Developing Diversity Arrays Technology genetic markers to detect herbicide resistance in annual ryegrass (Lolium rigidum Gaud.)

Herbicide resistance is a tenacious and constantly evolving problem for the control of weeds worldwide. Effective management strategies are required to reduce the incidence of herbicide resistance and to affect greater herbicide use efficiency, reduce production costs and ensure proper herbicide stewardship (Swanton and Weise, 1991). Australia's most damaging cropping weed annual ryegrass (Lolium rigidum Gaudin) costs the agricultural industries $250-500 million per year to manage, a significant portion of which is for herbicides (Jones et al., 2005). Control of ryegrass is problematic as it has the propensity the evolve herbicide resistance, having already evolved resistance to 11 different herbicide groups and sub-groups. This is due to its high genetic variability as it is an obligate outcrosser (Owen et al., 2007).
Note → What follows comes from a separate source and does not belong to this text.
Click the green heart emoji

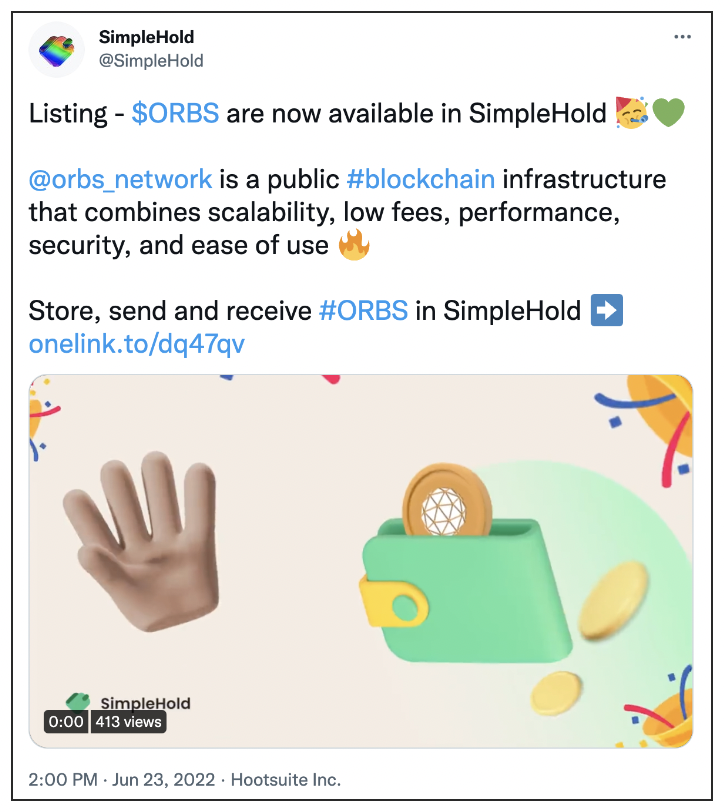point(669,113)
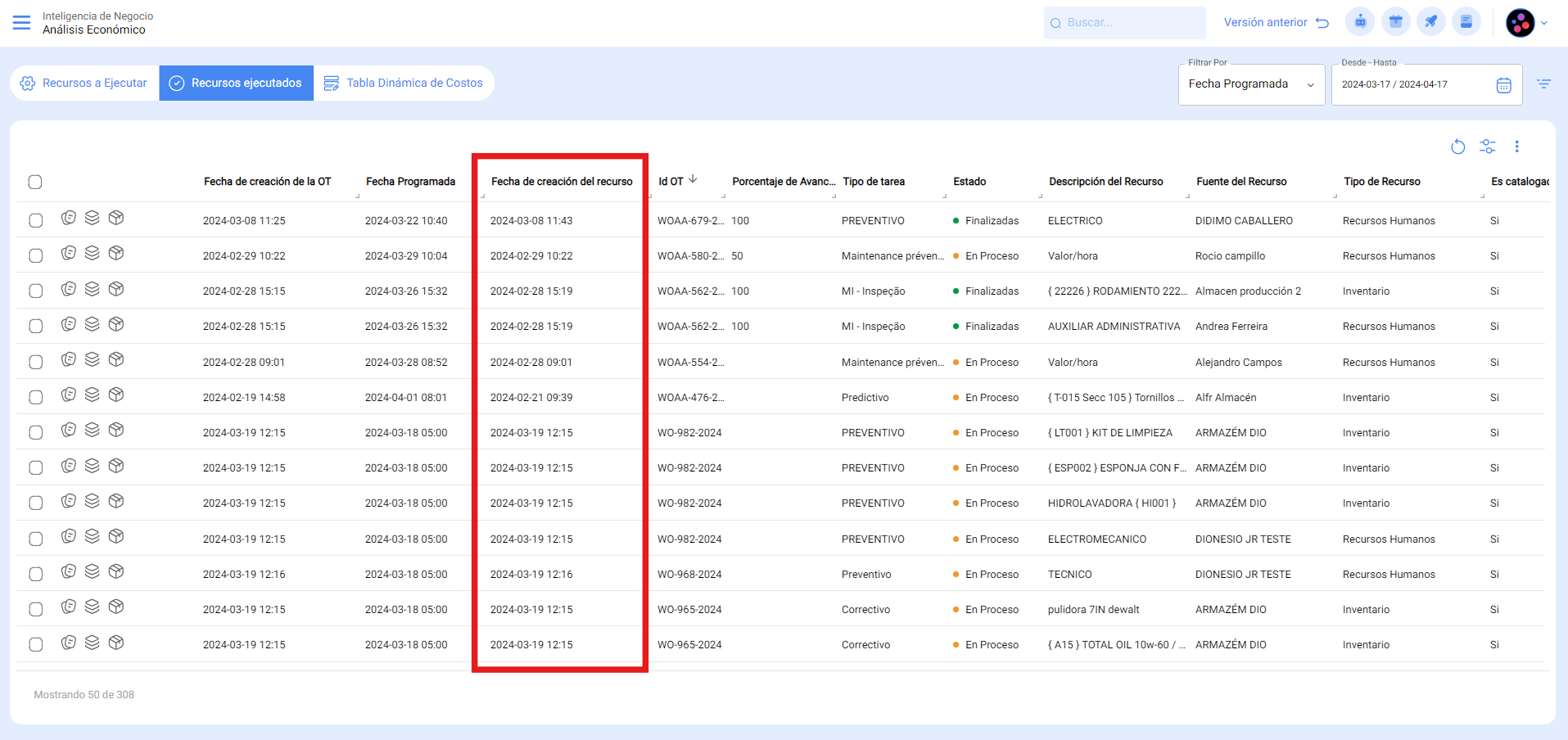Expand the user profile avatar menu
This screenshot has height=740, width=1568.
coord(1526,23)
The use of genetic assays offers a new and effective tool in weed management through the identification of genetic markers linked to herbicide resistance. Largely, research into weed genetics is dedicated to the elucidation and identification of different forms of herbicide resistance. Fewer studies have been conducted refining this research for the development of the next generation of wide scale herbicide resistance assays, the tools needed to combat the increasing herbicide resistance problem (Tranel and Horvath, 2009). This thesis addresses this by detailing the development of assays using two genotyping technologies, Diversity Arrays Technology (DArT) and Diversity Arrays Technology genotyping by sequencing (DArTseq), to identify and link genetic markers to multiple forms of herbicide resistance in annual ryegrass.